AI Decoded: Demystifying AI and the Hardware, Software and Tools That Power It

With the 2018 launch of RTX technologies and the first consumer GPU built for AI — GeForce RTX — NVIDIA accelerated the shift to AI computing. Since then, AI on RTX PCs and workstations has grown into a thriving ecosystem with more than 100 million users and 500 AI applications.

Generative AI is now ushering in a new wave of capabilities from PC to cloud. And NVIDIA’s rich history and expertise in AI is helping ensure all users have the performance to handle a wide range of AI features.

Users at home and in the office are already taking advantage of AI on RTX with productivity- and entertainment-enhancing software. Gamers feel the benefits of AI on GeForce RTX GPUs with higher frame rates at stunning resolutions in their favorite titles. Creators can focus on creativity, instead of watching spinning wheels or repeating mundane tasks. And developers can streamline workflows using generative AI for prototyping and to automate debugging.

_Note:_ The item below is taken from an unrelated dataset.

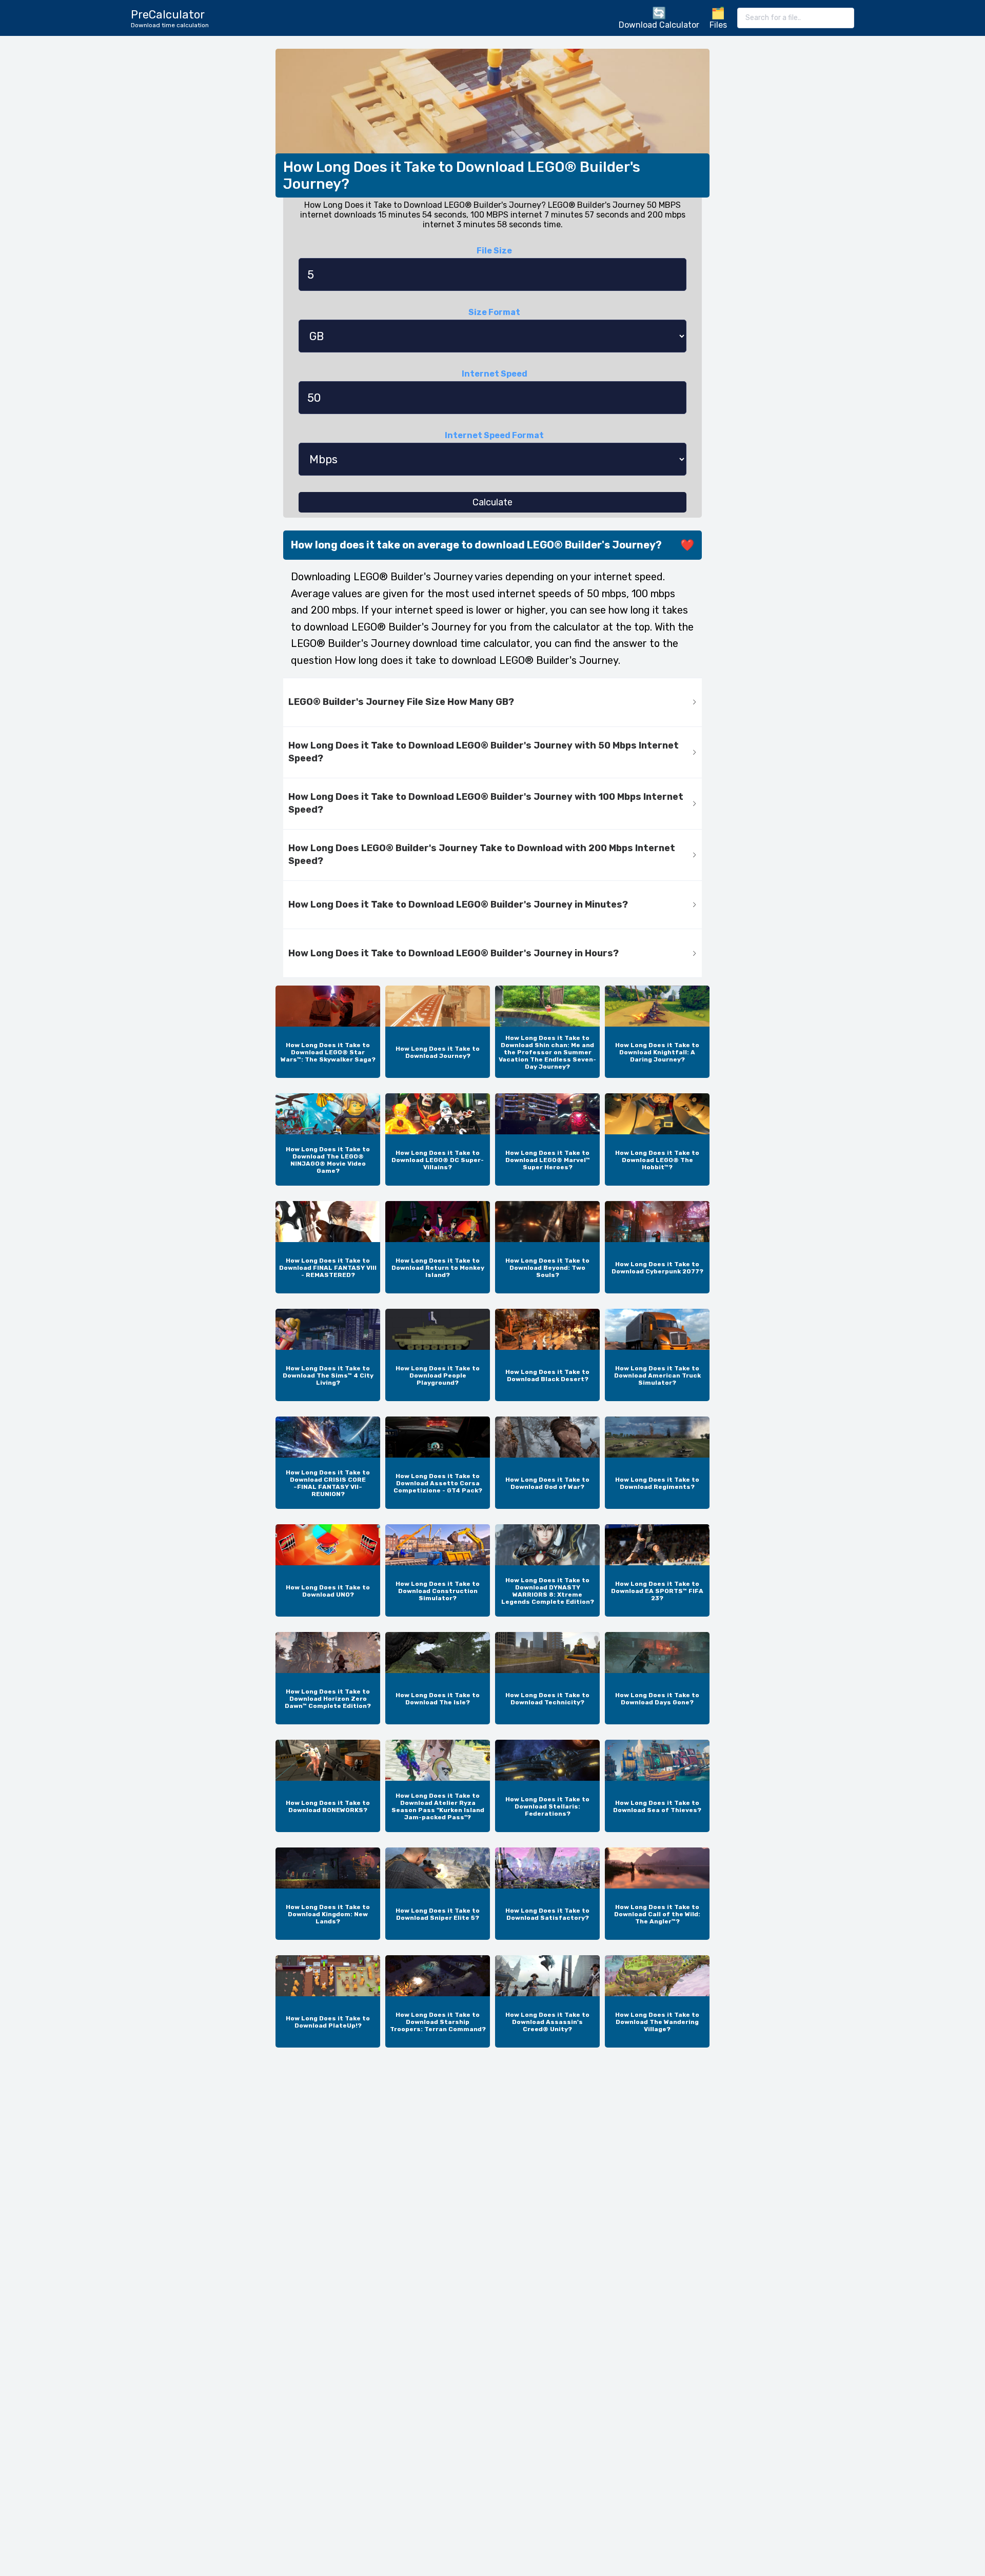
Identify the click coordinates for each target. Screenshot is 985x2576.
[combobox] (795, 18)
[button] (492, 702)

The field of AI is moving fast. As research advances, AI will tackle more complex tasks. And the demanding performance needs will be handled by RTX.

What Is AI?

In its most fundamental form, artificial intelligence is a smarter type of computing. It’s the capability of a computer program or a machine to think, learn and take actions without being explicitly coded with commands to do so, or a user having to control each command.

AI can be thought of as the ability for a device to perform tasks autonomously, by ingesting and analyzing enormous amounts of data, then recognizing patterns in that data — often referred to as being “trained.”

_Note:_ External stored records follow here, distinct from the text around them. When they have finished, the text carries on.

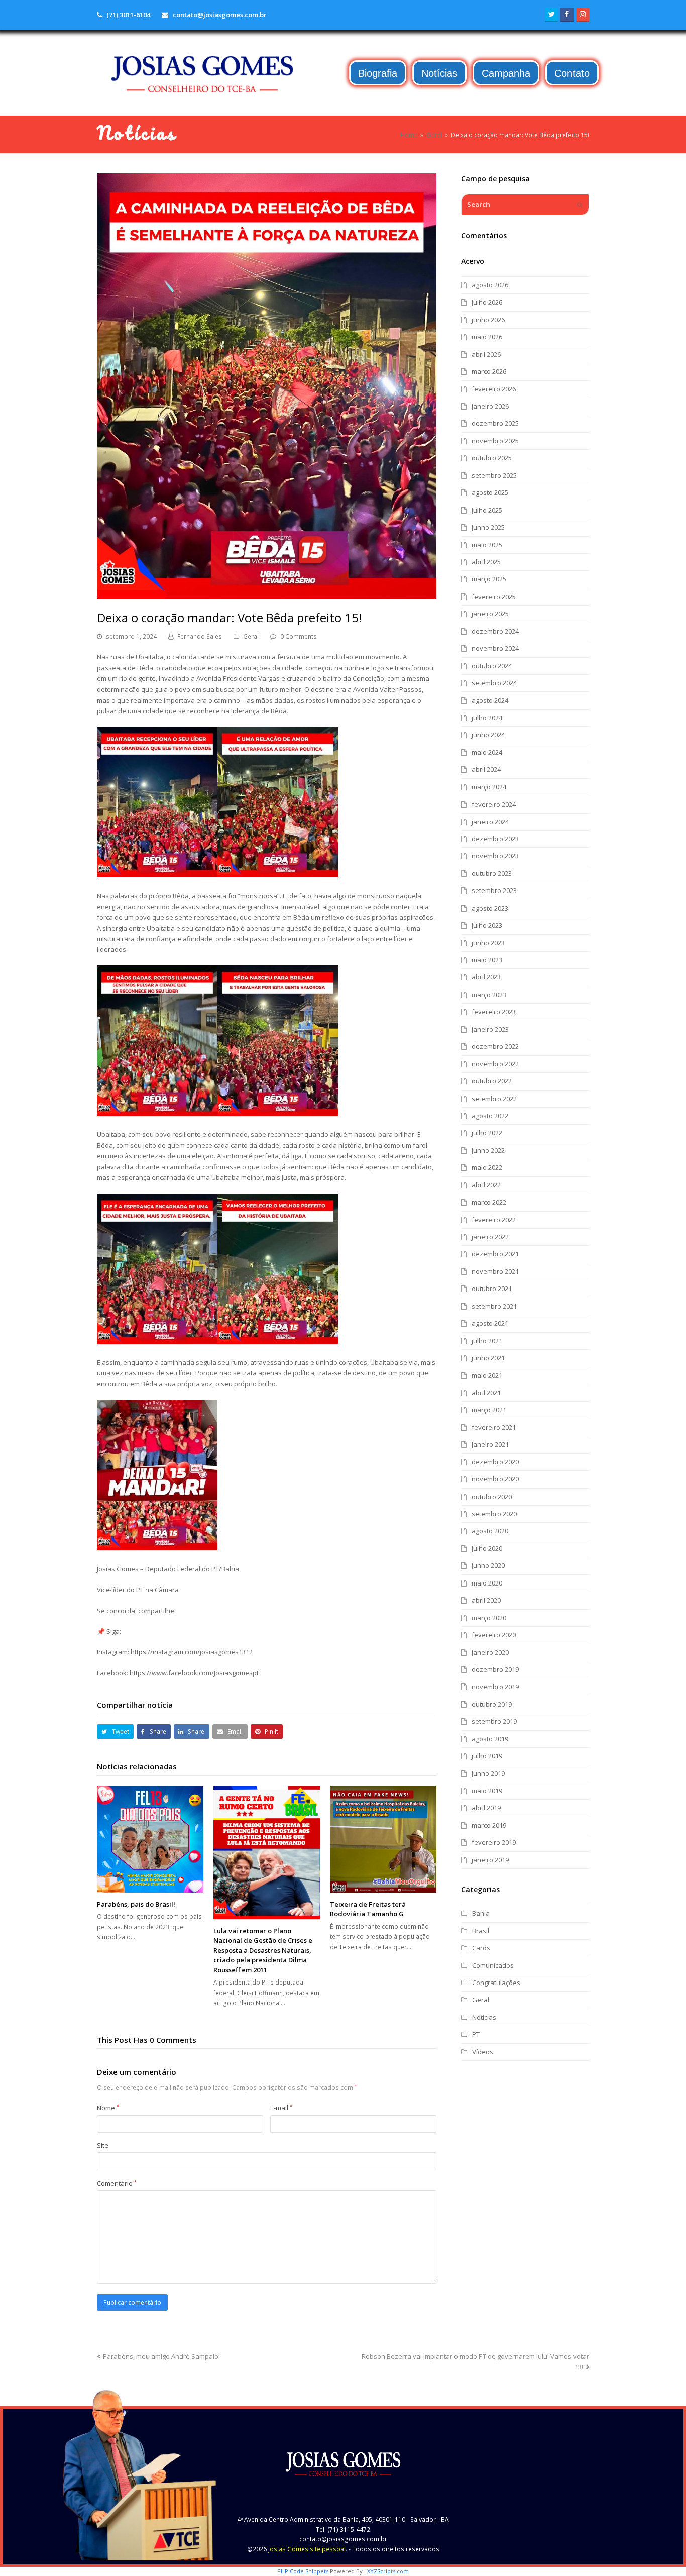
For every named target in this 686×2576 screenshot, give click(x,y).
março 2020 (489, 1617)
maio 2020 (487, 1583)
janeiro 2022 (490, 1236)
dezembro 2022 (495, 1046)
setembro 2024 (494, 682)
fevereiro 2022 (494, 1219)
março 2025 (489, 578)
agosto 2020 (490, 1530)
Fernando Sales (199, 636)
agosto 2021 (490, 1323)
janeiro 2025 (490, 613)
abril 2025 (486, 561)
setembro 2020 (494, 1513)
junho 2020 (488, 1565)
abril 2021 (486, 1392)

AI development is always oriented around developing systems that perform tasks that would otherwise require human intelligence, and often significant levels of input, to complete — only at speeds beyond any individual’s or group’s capabilities. For this reason, AI is broadly seen as both disruptive and highly transformational.

A key benefit of AI systems is the ability to learn from experiences or patterns inside data, adjusting conclusions on their own when fed new inputs or data. This self-learning allows AI systems to accomplish a stunning variety of tasks, including image recognition, speech recognition, language translation, medical diagnostics, car navigation, image and video enhancement, and hundreds of other use cases.

The next step in the evolution of AI is content generation — referred to as generative AI. It enables users to quickly create new content, and iterate on it, based on a variety of inputs, which can include text, images, sounds, animation, 3D models or other types of data. It then generates new content in the same or a new form.

Popular language applications, like the cloud-based ChatGPT, allow users to generate long-form copy based on a short text request. Image generators like Stable Diffusion turn descriptive text inputs into the desired image. New applications are turning text into video and 2D images into 3D renderings.

GeForce RTX AI PCs and NVIDIA RTX Workstations

AI PCs are computers with dedicated hardware designed to help AI run faster. It’s the difference between sitting around waiting for a 3D image to load, and seeing it update instantaneously with an AI denoiser.

On RTX GPUs, these specialized AI accelerators are called Tensor Cores. And they dramatically speed up AI performance across the most demanding applications for work and play.

One way that AI performance is measured is in teraops, or trillion operations per second (TOPS). Similar to an engine’s horsepower rating, TOPS can give users a sense of a PC’s AI performance with a single metric. The current generation of GeForce RTX GPUs offers performance options that range from roughly 200 AI TOPS all the way to over 1,300 TOPS, with many options across laptops and desktops in between. Professionals get even higher AI performance with the NVIDIA RTX 6000 Ada Generation GPU.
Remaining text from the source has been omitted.